Telefonica teste la résolution des autorités de la concurrence
Telefonica, l’opérateur télécom le plus endetté d’Europe, prend des risques calculés pour muscler sa présence sur le marché allemand. Conseillé par Citi, HSBC et Morgan Stanley, le groupe espagnol a confirmé hier le rachat de la filiale de KPN en Allemagne, E-Plus, par Telefonica Deutschland (TD), propriétaire d’O2. Sur le plan stratégique, la transaction a du sens, et promet à terme des synergies annuelles de 5 milliards d’euros jugées crédibles par les analystes. Mais elle doit encore passer l’obstacle des autorités européennes de la concurrence.
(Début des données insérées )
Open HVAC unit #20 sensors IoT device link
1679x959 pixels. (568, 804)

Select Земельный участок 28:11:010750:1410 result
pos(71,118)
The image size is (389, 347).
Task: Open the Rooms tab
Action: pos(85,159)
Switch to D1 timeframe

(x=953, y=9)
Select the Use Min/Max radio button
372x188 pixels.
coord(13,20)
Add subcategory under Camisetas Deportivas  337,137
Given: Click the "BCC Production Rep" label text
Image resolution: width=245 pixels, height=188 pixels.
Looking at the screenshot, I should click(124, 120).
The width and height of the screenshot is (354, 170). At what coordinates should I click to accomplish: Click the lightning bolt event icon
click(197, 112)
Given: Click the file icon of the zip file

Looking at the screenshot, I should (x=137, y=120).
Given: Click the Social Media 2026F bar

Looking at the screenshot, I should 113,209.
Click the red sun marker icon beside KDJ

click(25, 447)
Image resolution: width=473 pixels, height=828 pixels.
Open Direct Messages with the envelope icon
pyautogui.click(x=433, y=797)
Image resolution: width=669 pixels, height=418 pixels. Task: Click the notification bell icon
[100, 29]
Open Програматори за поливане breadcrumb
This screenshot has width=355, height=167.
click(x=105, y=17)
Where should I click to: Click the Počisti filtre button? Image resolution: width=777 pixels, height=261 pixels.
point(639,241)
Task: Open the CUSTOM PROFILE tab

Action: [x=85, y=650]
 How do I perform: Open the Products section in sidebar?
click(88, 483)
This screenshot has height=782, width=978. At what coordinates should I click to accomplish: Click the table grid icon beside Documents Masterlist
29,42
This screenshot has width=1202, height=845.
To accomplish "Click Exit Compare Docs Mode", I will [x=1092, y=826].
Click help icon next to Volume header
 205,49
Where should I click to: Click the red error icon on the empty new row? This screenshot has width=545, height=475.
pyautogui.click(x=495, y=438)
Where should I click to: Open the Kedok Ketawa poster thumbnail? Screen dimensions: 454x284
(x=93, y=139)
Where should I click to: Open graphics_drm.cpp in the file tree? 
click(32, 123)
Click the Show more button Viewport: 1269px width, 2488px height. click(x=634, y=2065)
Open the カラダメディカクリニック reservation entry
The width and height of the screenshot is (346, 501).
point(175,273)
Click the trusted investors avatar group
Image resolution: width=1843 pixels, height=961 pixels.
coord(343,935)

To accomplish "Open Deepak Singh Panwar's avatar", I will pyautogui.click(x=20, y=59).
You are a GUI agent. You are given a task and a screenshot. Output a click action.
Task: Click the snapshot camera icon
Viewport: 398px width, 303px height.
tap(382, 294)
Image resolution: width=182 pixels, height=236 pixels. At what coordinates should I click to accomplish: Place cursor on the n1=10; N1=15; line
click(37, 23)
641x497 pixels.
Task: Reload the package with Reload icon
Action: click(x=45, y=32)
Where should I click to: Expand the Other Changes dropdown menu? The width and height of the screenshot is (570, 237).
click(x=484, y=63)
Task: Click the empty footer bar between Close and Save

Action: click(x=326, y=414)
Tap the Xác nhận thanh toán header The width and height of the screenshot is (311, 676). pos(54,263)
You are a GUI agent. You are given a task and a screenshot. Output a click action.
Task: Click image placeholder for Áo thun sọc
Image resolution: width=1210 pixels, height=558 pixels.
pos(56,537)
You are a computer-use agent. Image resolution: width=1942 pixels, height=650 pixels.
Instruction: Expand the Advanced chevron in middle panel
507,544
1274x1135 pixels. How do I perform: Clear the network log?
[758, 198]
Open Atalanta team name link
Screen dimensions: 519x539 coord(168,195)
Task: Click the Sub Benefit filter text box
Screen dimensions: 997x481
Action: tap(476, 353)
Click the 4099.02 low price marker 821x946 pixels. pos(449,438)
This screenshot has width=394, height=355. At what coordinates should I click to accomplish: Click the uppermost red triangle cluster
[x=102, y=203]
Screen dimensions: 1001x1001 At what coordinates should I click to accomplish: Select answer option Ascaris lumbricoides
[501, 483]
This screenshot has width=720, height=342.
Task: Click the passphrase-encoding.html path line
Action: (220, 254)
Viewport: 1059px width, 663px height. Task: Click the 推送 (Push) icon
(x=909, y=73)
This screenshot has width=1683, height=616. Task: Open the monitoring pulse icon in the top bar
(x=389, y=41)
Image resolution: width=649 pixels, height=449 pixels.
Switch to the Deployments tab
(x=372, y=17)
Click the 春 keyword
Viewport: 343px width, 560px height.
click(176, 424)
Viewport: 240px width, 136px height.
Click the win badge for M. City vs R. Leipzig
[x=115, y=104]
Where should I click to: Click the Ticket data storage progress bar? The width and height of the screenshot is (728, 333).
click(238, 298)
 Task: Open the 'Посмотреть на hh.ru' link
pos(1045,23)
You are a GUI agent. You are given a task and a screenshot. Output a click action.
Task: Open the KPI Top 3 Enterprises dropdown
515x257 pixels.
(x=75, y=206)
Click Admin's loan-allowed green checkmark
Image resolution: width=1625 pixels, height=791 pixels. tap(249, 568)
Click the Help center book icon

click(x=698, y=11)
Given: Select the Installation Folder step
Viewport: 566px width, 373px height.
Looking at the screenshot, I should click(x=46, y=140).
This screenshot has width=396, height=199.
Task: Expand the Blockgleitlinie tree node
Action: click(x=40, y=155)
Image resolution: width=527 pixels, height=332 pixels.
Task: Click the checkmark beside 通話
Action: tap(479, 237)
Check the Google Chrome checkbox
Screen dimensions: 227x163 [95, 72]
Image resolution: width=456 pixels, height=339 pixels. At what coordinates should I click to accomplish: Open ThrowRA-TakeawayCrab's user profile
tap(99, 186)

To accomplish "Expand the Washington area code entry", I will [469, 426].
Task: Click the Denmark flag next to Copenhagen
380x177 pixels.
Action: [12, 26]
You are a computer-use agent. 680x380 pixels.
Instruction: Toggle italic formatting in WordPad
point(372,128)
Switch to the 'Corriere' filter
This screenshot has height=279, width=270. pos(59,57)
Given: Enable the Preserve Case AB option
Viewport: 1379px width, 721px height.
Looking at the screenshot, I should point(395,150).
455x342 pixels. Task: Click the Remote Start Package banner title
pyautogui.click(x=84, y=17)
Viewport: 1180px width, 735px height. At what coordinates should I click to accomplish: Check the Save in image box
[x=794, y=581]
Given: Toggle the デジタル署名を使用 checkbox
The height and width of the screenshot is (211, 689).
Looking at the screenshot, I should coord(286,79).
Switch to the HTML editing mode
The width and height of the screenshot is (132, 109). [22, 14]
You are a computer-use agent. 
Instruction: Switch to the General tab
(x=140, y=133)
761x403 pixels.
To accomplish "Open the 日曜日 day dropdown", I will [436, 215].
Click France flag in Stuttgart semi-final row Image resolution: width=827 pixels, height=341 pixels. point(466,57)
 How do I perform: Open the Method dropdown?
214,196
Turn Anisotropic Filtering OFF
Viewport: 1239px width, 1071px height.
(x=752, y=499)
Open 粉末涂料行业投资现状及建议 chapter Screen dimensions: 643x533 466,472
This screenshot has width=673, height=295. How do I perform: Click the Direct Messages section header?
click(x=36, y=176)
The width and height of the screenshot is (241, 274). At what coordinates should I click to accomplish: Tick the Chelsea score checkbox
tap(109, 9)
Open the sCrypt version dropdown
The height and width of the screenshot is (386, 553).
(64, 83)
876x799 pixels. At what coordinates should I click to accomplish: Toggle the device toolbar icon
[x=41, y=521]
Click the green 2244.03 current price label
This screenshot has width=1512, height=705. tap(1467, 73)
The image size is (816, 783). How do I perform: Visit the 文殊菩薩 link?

La transaction a été structurée en deux temps. KPN vendra d’abord 100% d’E-Plus à Telefonica Deutschland contre 25% du capital de cette dernière et 3,7 milliards d’euros. La part en cash sera financée par une augmentation de capital de TD. Telefonica, qui a introduit sa filiale en Bourse fin 2012, souscrira à hauteur de sa quote-part au capital (76,8%), soit 2,84 milliards d’euros. Puis le groupe rachètera à KPN un bloc de 7,3% du nouvel ensemble pour 1,3 milliard d’euros. Au bout du compte, Telefonica aura déboursé 4,1 milliards en cash pour détenir 65% du groupe contre 17,6% pour KPN, le solde étant coté en Bourse.
Le prix payé valorise E-Plus à 8,1 milliards d’euros ou 9 fois l’Ebitda avant synergies, un prix jugé plutôt généreux par les analystes, mais inférieur à la valeur de la société dans les comptes de KPN. Le néerlandais s’attend donc à enregistrer une charge de 1,3 milliard au troisième trimestre. En revanche, son levier (dette nette sur Ebitda) devrait passer de 2,2 fois fin juin à moins de 1,5 fois.
A l’inverse, «une telle opération pourrait temporairement remettre en question l’objectif de réduction du levier financier (dette nette sur Ebitda inférieure à 2,35 à fin 2013)» de Telefonica, estime l’analyste crédit de Natixis. Dans l’immédiat, le ratio devrait se dégrader de 0,1 fois. Telefonica a confirmé hier sa volonté de ramener sa dette nette sous les 47 milliards en fin d’année.
Le groupe espagnol, qui entend payer la facture en émettant de la dette hybride, devra croiser les doigts pour réaliser les synergies promises. Le barrage de la concurrence à Bruxelles s’annonce crucial. «Le nouvel ensemble aura 38% du marché. La transaction pourrait être rejetée ou assortie de conditions qui pourraient éroder le gros des synergies», craignent les analystes de Kepler Cheuvreux.